Appearing at the same hearing, deputy state epidemiologist Sarah Kemble said the Department of Health plans to release a new guidance document on school reopenings “as soon as possible,” following weekly meetings with stakeholders.

Dr. Sarah Kemble, deputy state epidemiologist, initially announced new DOH metrics for school reopenings on Sept. 17.

Pressed by Sen. Donovan Dela Cruz on when that could be, Kemble replied possibly by the end of next week.

The DOH had released metrics on Sept. 17 for when it would be safe for schools to reopen to kids or when they should close following positive cases. The metrics used a threshold of number of positive cases per 10,000 residents, which many felt was unreasonably low.

Kemble said the new guidance will likely be amended to reflect the number of positive cases per 100,000 residents, to more consistently line up with federal Centers for Disease Control and Prevention guidance around school re-openings.

“We made the best decisions we could with the resources we had at the time,” Kemble told lawmakers regarding the initial guidance.

Most DOE schools, she said, have nevertheless “taken a more conservative stance” in their reopening plans for the second quarter than what was advised in the guidance document.
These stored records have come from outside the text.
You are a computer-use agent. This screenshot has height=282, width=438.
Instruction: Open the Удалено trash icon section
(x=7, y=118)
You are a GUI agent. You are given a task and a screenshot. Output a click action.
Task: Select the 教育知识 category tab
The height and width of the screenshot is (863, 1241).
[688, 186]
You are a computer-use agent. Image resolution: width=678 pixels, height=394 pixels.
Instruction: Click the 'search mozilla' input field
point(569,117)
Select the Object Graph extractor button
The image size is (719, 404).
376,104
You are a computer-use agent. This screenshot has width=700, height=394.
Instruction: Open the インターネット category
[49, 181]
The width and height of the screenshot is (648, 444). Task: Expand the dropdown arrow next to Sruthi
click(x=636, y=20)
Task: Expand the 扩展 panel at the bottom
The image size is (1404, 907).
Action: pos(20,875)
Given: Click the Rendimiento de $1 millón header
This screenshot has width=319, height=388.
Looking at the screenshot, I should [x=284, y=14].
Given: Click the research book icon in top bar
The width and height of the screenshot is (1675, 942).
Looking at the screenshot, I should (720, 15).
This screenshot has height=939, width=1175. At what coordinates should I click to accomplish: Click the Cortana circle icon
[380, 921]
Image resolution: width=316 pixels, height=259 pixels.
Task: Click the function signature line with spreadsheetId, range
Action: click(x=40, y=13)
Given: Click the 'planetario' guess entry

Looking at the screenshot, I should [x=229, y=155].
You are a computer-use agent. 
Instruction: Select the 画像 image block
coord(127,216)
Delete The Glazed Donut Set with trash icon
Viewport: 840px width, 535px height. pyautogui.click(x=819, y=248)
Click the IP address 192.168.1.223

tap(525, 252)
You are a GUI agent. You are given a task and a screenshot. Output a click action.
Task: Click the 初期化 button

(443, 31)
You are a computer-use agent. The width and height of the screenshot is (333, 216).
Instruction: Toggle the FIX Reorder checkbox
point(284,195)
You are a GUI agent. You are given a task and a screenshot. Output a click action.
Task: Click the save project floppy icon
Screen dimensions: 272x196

Almost all 257 DOE schools began the 2020-21 school year on Aug. 17 with a full-distance plan due to the rise in coronavirus cases, mostly on Oahu. They have the option to start phasing in more students onto campus in the second quarter.

Most complex areas, however, are continuing with all-distance learning for most if not all of the second quarter, which goes until the end of the calendar year. Those complex areas that are contemplating a return to in-person learning in the second quarter will do so gradually, or communicate updated plans to families and teachers later in the quarter.